Cyrus Jacobs was an energetic entrepreneur operating a mercantile, flourmill, meatpacking house, distillery (produced Jacobs’s Best Rye Whiskey and vinegar), soap factory, and cooperage in Boise. He was also in a partnership with family members and co-owned another mercantile in Walla Walla, Washington Territory. He owned mines and invested heavily in mining in Idaho Territory during the boom years. Later, the demise of silver prices and the subsequent depression hurt Jacobs financially. Always the opportunist, he figured out how to use his flourmill as the powerhouse for the electric streetcar company, of which Jacobs was an officer. Politically, he served a term on the city council, then a term as Ada County treasurer, and lastly a term as mayor of Boise in 1880. Cyrus died in 1900 and Mary Ellen in 1907. By 1900, the wealthy families living on Grove Street started moving to other areas of the city such as Warm Springs Avenue and immigrant families began moving into the large, empty buildings as renters. The Basques, Chinese, Greeks, and Bohemians created an ethnic neighborhood in the center of town.
The Jacobs family home began being used as a Basque boardinghouse in 1910 and functioned in that capacity until 1969. First rented by the Galdos, Bicandi, and Uberuaga families, it was finally purchased by the Uberuagas in 1928 for the sum of $2,000. Jose and Hermenegilda Uberuaga had three children: Joe P., Serafina, and Julia.

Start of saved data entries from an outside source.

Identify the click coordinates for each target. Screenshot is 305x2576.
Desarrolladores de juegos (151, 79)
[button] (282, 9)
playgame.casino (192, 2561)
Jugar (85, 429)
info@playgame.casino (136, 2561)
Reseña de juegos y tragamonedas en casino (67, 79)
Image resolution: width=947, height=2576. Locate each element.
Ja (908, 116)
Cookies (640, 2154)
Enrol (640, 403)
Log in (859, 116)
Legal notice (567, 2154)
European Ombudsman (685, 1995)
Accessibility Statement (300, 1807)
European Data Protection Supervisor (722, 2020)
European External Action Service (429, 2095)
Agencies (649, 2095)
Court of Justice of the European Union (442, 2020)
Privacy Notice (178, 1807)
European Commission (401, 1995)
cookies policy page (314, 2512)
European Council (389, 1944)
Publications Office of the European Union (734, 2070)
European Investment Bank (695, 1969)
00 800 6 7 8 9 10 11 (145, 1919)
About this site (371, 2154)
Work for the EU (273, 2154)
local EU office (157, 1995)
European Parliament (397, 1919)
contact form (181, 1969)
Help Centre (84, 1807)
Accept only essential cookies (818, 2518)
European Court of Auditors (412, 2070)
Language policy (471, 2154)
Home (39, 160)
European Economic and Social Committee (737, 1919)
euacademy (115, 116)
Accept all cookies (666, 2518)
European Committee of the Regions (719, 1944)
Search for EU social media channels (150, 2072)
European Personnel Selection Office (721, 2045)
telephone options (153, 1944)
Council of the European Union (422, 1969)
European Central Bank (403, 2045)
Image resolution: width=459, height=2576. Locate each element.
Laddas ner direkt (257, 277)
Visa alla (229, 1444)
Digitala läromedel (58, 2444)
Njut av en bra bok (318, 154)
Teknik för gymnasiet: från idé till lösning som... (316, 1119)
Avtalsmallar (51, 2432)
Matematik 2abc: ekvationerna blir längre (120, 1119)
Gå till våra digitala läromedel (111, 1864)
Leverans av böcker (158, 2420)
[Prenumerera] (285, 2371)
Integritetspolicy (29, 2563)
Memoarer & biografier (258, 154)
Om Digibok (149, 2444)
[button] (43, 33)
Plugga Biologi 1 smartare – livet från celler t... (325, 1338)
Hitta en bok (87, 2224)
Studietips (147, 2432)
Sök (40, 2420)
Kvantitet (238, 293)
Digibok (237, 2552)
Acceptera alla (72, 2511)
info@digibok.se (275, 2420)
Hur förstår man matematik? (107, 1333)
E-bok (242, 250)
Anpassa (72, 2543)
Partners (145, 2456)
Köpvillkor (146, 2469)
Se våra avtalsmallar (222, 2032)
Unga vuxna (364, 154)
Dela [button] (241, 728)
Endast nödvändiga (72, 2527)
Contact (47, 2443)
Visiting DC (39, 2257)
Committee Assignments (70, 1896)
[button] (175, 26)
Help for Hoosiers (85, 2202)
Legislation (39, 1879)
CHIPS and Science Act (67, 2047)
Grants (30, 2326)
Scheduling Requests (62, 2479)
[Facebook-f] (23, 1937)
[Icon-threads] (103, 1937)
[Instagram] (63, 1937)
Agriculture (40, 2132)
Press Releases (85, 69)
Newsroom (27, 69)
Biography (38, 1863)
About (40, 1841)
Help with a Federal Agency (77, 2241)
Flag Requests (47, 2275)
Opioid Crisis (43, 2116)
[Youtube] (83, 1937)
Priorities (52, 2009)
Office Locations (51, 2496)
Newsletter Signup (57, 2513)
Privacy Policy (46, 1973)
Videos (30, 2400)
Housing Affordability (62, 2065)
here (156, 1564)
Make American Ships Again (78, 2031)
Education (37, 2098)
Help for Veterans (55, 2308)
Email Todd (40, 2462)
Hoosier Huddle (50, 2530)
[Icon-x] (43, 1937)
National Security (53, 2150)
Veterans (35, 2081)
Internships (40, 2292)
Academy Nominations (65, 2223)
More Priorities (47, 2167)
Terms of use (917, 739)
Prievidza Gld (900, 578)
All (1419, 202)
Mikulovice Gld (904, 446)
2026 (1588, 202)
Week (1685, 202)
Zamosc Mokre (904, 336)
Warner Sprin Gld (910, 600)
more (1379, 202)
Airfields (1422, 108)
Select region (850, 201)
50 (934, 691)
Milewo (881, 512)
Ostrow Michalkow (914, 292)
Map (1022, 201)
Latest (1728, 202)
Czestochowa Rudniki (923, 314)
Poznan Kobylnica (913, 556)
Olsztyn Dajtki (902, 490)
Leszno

As a boardinghouse, it was a home away from home for people emigrating from the Basque Country to job opportunities in Idaho and served as a social center that preserved many elements of Basque culture including food, music, dance, games, and most importantly, their language, Euskera. Dr. Jeronima Echeverria stated in her book entitled, Home Away From Home: A History of Basque Boarding Houses, that “they hosted a complex set of social functions that provided Basques with an environment to maintain their ethnicity, and they made Basque transition to and adaptation in the New World possible.” “For young Basque immigrants a long way from home, the boardinghouses became the village church, the town tavern, the bank and health dispensary,” noted John & Mark Bieter in An Enduring Legacy: the Story of Basques in Idaho.